### Data provided
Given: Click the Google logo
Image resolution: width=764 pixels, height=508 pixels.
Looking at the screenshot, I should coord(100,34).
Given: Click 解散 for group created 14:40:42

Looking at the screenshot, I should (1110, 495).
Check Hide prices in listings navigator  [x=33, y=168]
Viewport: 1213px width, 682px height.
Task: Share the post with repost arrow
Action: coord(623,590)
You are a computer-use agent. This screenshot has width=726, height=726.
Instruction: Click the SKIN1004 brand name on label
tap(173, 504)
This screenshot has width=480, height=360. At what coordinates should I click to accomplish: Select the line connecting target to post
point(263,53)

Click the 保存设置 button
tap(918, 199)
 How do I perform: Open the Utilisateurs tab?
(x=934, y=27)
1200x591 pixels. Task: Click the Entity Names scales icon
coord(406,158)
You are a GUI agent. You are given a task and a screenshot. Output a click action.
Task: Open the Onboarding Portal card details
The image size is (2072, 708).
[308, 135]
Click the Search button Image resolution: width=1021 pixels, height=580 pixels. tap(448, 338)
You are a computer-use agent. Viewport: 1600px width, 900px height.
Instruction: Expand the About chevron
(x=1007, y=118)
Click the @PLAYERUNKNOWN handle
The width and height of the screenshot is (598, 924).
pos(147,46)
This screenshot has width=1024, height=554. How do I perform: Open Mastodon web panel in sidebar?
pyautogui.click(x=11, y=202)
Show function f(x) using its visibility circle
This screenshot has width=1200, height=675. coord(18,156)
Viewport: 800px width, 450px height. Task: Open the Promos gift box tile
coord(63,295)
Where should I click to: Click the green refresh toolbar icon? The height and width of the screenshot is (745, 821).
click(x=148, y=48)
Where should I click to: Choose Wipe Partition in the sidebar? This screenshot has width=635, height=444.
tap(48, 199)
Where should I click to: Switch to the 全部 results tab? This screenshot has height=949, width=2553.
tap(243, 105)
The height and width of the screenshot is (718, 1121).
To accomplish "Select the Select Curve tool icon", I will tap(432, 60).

### What you are asked to do
Would you please repeat exactly the lines above, starting at the line with "1200x591 pixels. Task: Click" and stopping at the line with "You are a computer-use agent. Viewport: 1600px", both included?

### Task result
1200x591 pixels. Task: Click the Entity Names scales icon
coord(406,158)
You are a GUI agent. You are given a task and a screenshot. Output a click action.
Task: Open the Onboarding Portal card details
The image size is (2072, 708).
[308, 135]
Click the Search button Image resolution: width=1021 pixels, height=580 pixels. tap(448, 338)
You are a computer-use agent. Viewport: 1600px width, 900px height.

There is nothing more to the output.